"I ought to do something," longtime Sunnyside resident Chuck Andrews told his wife, Pat, when he retired from Les Schwab Tire 20 years ago.
That "something" turned out to be a classroom volunteer for the Sunnyside School District. Andrews estimates he helped 400 or so elementary school children during the nearly 20 years he volunteered.
Andrews, 80, retired last week from his volunteer work in the district.
"I like working with kids," he said. "I like teaching math the best."
Lynn Andreasen is an elementary school teacher in the Sunnyside School District and said she worked with Andrews for "at least 10 years". That included time with Washington Elementary School first graders and Pioneer Elementary second graders.

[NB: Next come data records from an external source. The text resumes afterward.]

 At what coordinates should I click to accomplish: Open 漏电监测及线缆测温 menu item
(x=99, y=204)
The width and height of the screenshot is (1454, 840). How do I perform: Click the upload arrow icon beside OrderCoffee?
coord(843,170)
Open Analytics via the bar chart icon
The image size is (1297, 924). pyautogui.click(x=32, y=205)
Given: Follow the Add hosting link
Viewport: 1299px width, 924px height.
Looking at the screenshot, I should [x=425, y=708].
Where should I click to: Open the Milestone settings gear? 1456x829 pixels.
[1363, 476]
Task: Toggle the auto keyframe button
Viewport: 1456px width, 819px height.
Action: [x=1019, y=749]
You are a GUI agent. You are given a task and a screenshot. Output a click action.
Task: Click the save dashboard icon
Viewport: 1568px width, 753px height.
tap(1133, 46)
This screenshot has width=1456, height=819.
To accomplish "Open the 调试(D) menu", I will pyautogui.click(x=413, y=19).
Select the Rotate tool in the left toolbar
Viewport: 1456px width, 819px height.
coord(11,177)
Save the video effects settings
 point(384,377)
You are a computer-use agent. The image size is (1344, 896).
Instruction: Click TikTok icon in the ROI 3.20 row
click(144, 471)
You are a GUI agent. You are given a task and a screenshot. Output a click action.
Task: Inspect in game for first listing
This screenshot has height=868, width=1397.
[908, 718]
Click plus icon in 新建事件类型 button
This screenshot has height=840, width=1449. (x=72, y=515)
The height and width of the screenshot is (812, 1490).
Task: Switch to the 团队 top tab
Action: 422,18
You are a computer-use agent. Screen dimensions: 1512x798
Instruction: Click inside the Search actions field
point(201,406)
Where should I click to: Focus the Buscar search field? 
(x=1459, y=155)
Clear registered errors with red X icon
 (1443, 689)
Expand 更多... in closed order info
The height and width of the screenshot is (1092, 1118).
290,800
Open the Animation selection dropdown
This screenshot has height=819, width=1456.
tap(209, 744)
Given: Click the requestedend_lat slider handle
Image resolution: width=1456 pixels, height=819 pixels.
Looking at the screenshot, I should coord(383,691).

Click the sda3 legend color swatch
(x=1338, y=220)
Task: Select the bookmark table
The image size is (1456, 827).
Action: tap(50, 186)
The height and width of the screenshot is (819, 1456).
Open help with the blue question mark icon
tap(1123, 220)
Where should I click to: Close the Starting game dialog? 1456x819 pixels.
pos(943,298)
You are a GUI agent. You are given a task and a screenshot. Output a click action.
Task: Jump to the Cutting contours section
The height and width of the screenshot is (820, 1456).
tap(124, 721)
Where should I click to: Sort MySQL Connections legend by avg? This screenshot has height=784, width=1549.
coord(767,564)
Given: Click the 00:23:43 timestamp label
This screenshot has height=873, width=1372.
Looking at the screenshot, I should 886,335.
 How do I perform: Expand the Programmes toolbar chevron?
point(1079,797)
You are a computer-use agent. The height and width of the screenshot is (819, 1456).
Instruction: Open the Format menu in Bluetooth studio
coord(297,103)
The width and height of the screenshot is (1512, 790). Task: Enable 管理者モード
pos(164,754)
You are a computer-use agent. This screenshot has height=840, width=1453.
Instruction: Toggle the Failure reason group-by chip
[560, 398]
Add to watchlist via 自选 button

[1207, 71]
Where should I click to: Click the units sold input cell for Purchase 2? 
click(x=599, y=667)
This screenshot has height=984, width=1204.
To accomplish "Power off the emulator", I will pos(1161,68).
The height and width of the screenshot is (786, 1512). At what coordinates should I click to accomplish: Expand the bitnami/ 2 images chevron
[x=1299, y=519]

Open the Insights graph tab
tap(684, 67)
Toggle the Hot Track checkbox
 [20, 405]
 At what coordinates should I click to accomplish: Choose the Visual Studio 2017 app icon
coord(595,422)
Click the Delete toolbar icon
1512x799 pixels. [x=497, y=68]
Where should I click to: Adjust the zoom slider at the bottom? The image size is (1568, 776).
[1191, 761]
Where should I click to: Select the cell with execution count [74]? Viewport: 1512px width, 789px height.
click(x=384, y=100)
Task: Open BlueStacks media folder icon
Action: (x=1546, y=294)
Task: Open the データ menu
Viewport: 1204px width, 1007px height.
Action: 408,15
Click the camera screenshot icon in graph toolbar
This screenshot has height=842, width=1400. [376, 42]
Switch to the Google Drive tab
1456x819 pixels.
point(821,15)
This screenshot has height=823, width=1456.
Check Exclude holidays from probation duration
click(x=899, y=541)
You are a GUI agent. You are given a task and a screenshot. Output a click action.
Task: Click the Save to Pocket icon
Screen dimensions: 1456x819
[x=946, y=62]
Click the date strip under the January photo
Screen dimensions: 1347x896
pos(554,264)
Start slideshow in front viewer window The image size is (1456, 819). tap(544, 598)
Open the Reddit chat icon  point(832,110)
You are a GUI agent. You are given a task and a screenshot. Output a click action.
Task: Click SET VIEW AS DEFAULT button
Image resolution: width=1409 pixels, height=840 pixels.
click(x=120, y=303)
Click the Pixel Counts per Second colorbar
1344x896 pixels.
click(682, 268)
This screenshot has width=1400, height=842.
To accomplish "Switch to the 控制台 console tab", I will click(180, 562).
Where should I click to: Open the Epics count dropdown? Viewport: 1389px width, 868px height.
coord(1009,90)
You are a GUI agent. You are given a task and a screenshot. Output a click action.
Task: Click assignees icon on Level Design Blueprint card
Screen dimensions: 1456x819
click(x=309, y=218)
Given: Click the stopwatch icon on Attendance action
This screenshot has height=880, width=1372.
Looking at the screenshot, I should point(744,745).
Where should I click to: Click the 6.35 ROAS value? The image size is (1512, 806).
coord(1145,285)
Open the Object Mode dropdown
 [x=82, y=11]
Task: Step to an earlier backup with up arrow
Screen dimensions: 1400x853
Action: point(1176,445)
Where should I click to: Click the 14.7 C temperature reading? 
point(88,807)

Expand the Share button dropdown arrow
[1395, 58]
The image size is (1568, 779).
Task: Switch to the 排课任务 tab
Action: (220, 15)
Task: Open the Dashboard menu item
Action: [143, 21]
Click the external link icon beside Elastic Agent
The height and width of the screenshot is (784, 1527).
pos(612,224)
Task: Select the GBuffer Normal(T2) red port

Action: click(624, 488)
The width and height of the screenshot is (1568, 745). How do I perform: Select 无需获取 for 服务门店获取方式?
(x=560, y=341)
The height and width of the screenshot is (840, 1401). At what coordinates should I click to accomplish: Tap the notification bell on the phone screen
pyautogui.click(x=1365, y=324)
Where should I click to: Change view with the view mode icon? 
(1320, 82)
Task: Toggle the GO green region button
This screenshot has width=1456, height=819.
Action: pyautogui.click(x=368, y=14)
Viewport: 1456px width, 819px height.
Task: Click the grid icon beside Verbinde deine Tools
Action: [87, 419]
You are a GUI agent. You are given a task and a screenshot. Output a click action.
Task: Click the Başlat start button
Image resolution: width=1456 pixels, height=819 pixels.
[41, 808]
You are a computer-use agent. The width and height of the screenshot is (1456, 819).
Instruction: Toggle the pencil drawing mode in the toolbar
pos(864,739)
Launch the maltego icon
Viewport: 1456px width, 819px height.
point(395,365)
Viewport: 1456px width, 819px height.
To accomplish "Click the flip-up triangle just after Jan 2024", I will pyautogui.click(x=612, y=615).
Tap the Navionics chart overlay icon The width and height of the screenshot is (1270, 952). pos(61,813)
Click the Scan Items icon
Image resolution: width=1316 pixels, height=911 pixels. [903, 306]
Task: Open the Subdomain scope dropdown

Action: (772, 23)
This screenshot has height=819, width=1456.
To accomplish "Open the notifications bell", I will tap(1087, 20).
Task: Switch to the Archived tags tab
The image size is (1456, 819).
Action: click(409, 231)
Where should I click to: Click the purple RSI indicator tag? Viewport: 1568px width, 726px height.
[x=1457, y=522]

"The neat part was you could set your watch by his arrival," Andreasen said of Andrews. "Even when he had major heart hospitalizations he would have his wife call to reserve his spot as a volunteer. There are very few people who stay with it that long."
Just as Andrews liked working with the children in helping them with reading or math, Andreasen said the students in turn appreciated him.
"The kids enjoyed him very much," she recalled. "They were always excited to read with him."
As a classroom volunteer, Andrews requested his own desk and chair in working with the youngsters.
He also offered teaching tips from time to time.
"If we were studying math and there was another way to do it (solving a problem) he sometimes would stop class and tell them another way to do it," Andreasen laughed. "He wasn't a silent partner. I think he should have been a teacher."
Pioneer third grade teacher Becky Flores worked with Andrews for the past three years.
"He really helped them (the students) with their facts," she said. "He was very helpful. Some of the math problems we wouldn't have been able to practice as much without him."
Starting with the 2007-08 school year Flores will be moving to a different position within the district.
As a result, Andrews said he stepped down as a volunteer because "I wasn't ready to start breaking in a new teacher." He estimates he worked with five or six different teachers over the 19 years he volunteered with the district.
Andrews said kids are still the same today as they were when he started volunteering.
"Each one has a different personality," he says.
One of the few differences between now and 19 years ago, he added, is that there are fewer volunteers in the Sunnyside School District.
Andrews feels volunteers are important because of the one-on-one attention they can provide for students.
"With 25 students in the classroom there's no way that one teacher can do that," he observes.
Though Andrews has stepped down from his volunteer role, Flores for one feels his work will be ongoing in the lives of the students he helped.
"He's been a real gift to many kids," she said. "They may not remember him when they grow up, but he was real dedicated to education."